Eglises d'Asie

Une application révolutionnaire contre les mariages précoces

Publié le 25/05/2018




Le Bangladesh est le pays du Sud-Est asiatique qui compte le plus de mariages d’enfants. Une nouvelle campagne a été lancée en 2017, suite à un partenariat entre le gouvernement et l’ONG Plan International, afin de lancer une application smartphone pour lutter contre le phénomène. Celle-ci a été testée dans le district de Kurigram, dans le nord du pays, particulièrement touché. Si la tentative est saluée par beaucoup, certains activistes restent sceptiques quant à son efficacité contre les mariages précoces. Pour Rita Roselin Costa, qui intervient auprès de la conférence épiscopale bangladaise, il faut changer les mentalités.

Quand Roxana Parveen, a surpris ses parents, l’année dernière, en train de parler de projets de mariage, la première chose à laquelle elle a pensé fut combien deux de ses amies étaient malheureuses, depuis qu’elles ont été mariées avant l’âge de seize ans. « Personne ne leur a demandé leur avis, et maintenant, elles souffrent beaucoup », confie cette musulmane de 15 ans du district de Kurigram, dans le nord du Bangladesh.
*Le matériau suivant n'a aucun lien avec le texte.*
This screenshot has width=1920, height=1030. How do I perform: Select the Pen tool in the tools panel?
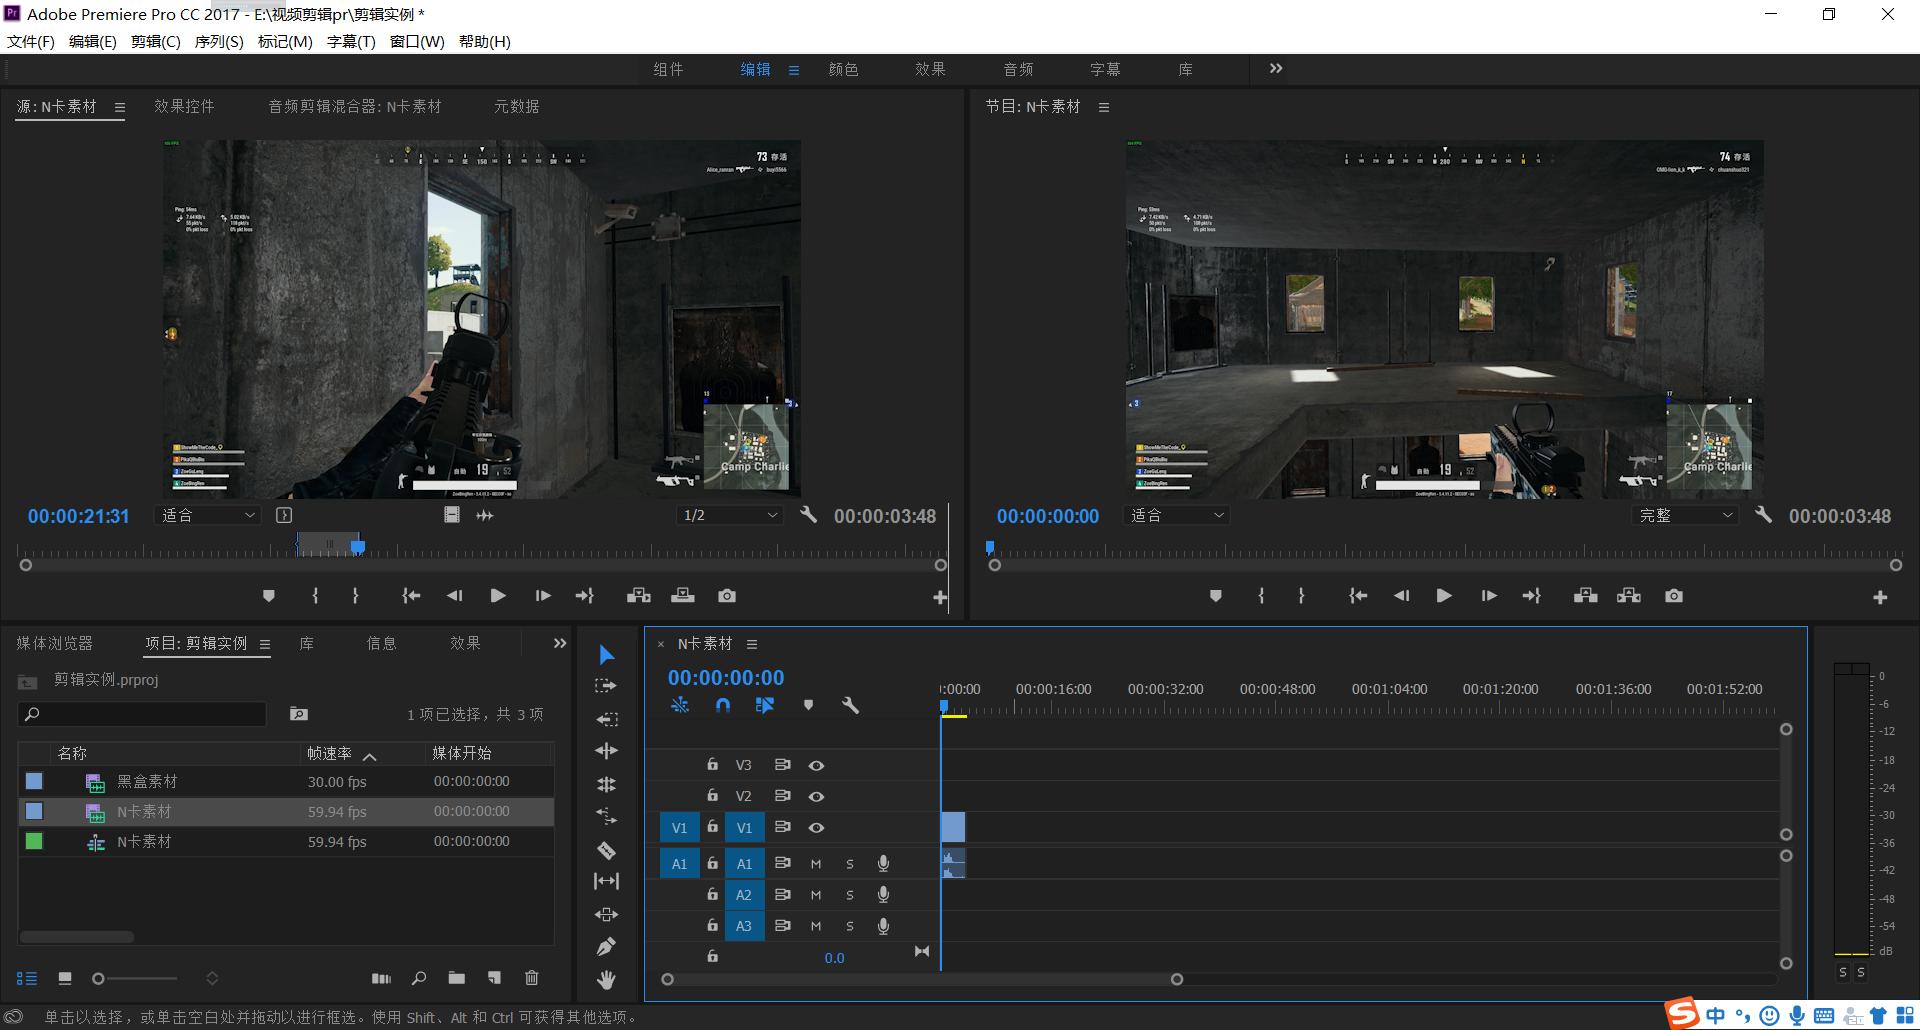coord(606,946)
En entendant ses parents parler de possibles prétendants, Roxana a commencé à paniquer, de peur qu’elle connaisse le même sort que celui de ses camarades : la fin de ses études et de toute idée de carrière, et tous ses rêves supprimés avant l’heure… Ou même, si elle était particulièrement malchanceuse, le viol conjugal (ignoré par la loi), les violences domestiques, et une ou plusieurs grossesses forcées. « Elles ont dû quitter l’école, et aujourd’hui, je ne peux pas les voir parce qu’elles doivent s’occuper de leurs familles », ajoute Roxana, dont la grande sœur, mariée à l’âge de 14 ans, est déjà mère de deux enfants à 17 ans.
« Elles voulaient faire des études comme moi, mais malheureusement, maintenant c’est impossible. » Après avoir parlé de ses inquiétudes à l’un de ses professeurs à l’école, celui-ci lui l’a assuré que la loi protège les enfants contre les mariages précoces. Les mariages forcés de mineurs sont en effet punis par la loi au Bangaldesh. Son professeur a décidé d’intervenir auprès de ses parents. « Quand ils se sont rendu compte des risques et des conséquences que cela pouvait avoir pour moi, ils m’ont dit qu’ils allaient renoncer à ce projet jusqu’à ce que je finisse mes études. » L’histoire de Roxana et celle de ses amies sont fréquentes, dans ce pays pauvre du Sud-Est asiatique, où une fille sur cinq est mariée avant ses 15 ans – il s’agit du taux de mariages précoces le plus important en Asie.
En tout, 59 % des Bangladaises se marient avant 18 ans, selon le groupe Girls Not Brides (GNB), qui affirme qu’il s’agit du sixième pays au monde touché par le fléau. En 2017, le gouvernement a voté une loi contre les mariages précoces (le Child Marriage Restraint Bill), une version amendée d’une loi héritée de la période coloniale britannique. Malgré tout, le problème est encore loin d’être résolu. Cette loi établit la majorité des hommes à 21 ans, et celle des filles à 18 ans. Ceux qui marient leurs enfants de force avant leur majorité sont hors-la-loi et risquent des peines de prison pouvant aller jusqu’à deux ans, et une amende de 100 000 takas bangladais (1 022 euros). Mais la loi est controversée, car elle autorise des exceptions, appelées « cas particuliers ». Par exemple, quand le mariage en question serait « dans l’intérêt » de la mineure. Les catastrophes naturelles, la pauvreté, les violences domestiques et le manque de rigueur de la loi contribuent également à ce taux élevé, en particulier dans les régions rurales éloignées.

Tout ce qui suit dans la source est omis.